**Supplied passage**
══════════════════════════════

However, the IRS has made cafeteria crackdown a priority in recent months during routine audits of certain companies. Tax attorneys suggest the IRS has ramped up efforts to see the return of taxes that amount to 30% of the meals’ fair-market value should the employers have failed to withhold taxes related to the freebies.

Recently, the IRS and the U.S. Treasury Department included taxation of “employer-provided meals” in their annual list of top tax priorities for the fiscal year ending next June as well as saying they would provide new “guidance” on the matter.

“I suspect this is going to be guidance on these free cafeterias, that the benefit has got to be included in income,” said Anne G. Batter, an employment tax attorney at Baker & McKenzie in Washington.

Tax lawyers suspect the IRS will have a battle on their hands, which may very well need to be resolved in court.

Those in favor of the IRS’ initiative suggest failing to tax company cafeterias distorts the economy and provides certain employers with unfair advantages.

══════════════════════════════

**Required action 1**
Write out the saved data entries below word for word, leaving the pictures out of your answer.

**Saved data entries**
══════════════════════════════

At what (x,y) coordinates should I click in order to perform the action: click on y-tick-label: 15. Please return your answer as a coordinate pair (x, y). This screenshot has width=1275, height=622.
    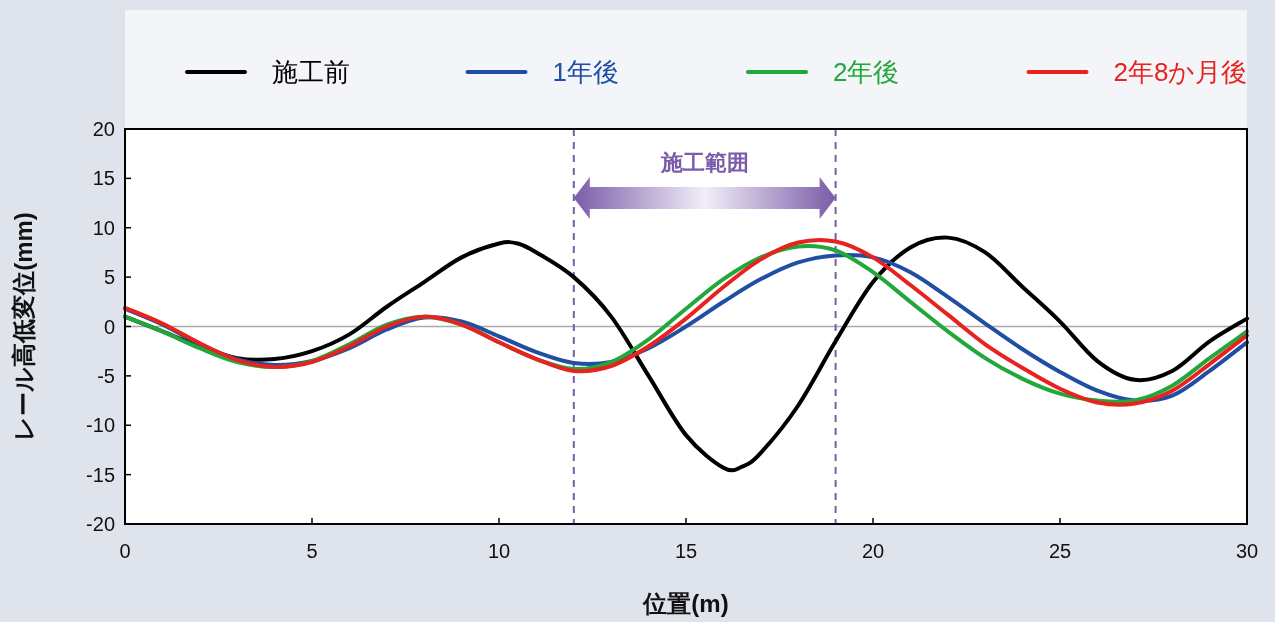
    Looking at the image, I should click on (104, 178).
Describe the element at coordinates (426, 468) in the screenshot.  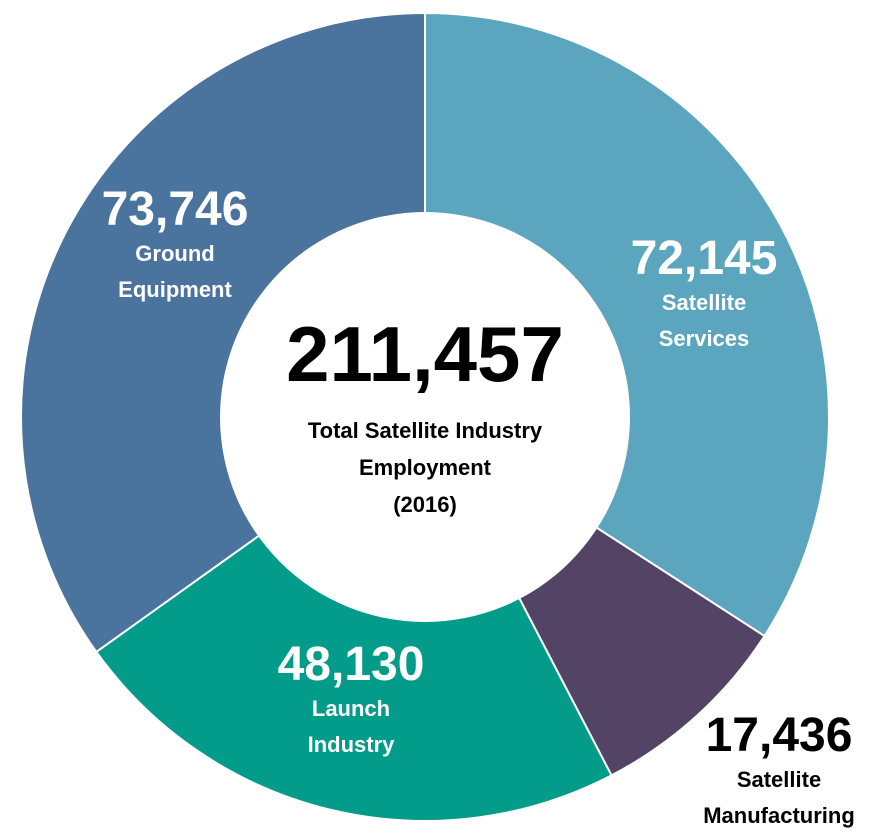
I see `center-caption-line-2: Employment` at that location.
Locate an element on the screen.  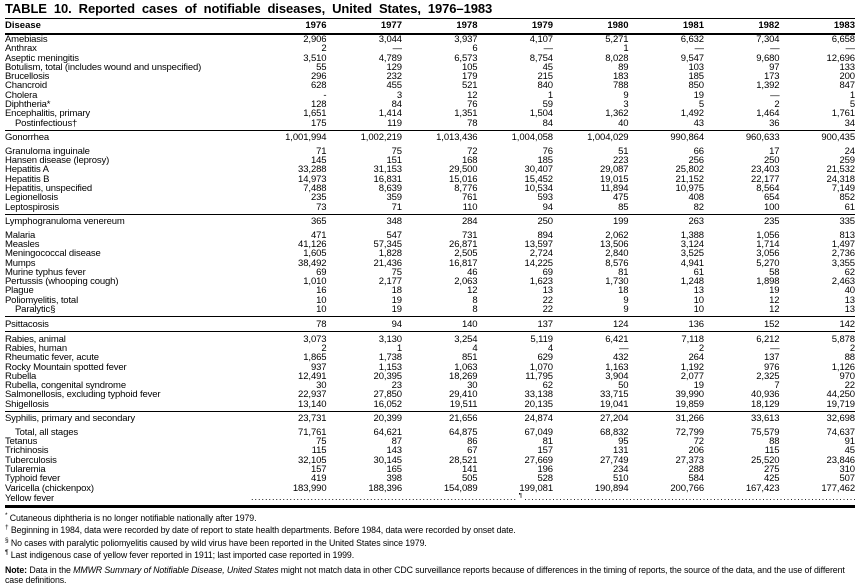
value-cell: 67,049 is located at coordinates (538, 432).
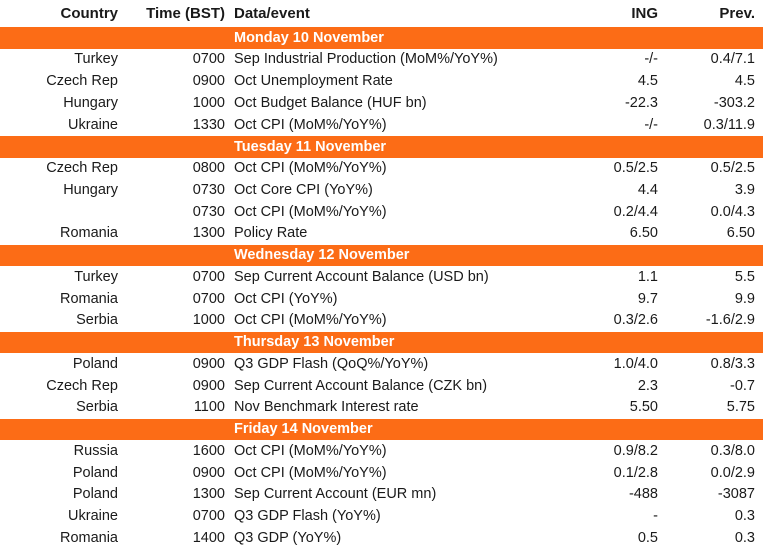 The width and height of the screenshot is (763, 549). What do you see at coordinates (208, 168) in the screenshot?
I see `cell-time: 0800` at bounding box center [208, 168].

══════════════════════════════

**Required action 2**
Extend the passage on the IRS taxing free meals in company cafeterias, picking up after its last sentence.

**Task result 1**
At what (x,y) coordinates should I click in order to perform the action: click on y-tick-label: 15. Please return your answer as a coordinate pair (x, y). This screenshot has width=1275, height=622.
    Looking at the image, I should click on (104, 178).
Describe the element at coordinates (426, 468) in the screenshot.  
I see `center-caption-line-2: Employment` at that location.
Locate an element on the screen.  
value-cell: 67,049 is located at coordinates (538, 432).
 The width and height of the screenshot is (763, 549). What do you see at coordinates (208, 168) in the screenshot?
I see `cell-time: 0800` at bounding box center [208, 168].

**Task result 2**
Tax experts agreed that employer-provided meals, with the exception of those served at the occasional business meeting, are a taxable fringe benefit. The law is complex, however, and the meals are able to remain untaxed if they are served for “noncompensatory” reasons or for the “convenience of the employer.”

Until the final ruling on tax-free meals is made official, Silicon Valley’s no-cost cafeterias are likely here to stay. It isn’t uncommon for companies in the valley to “gross up” its employees, paying them extra in order to cover the additional taxes as a result of the perk.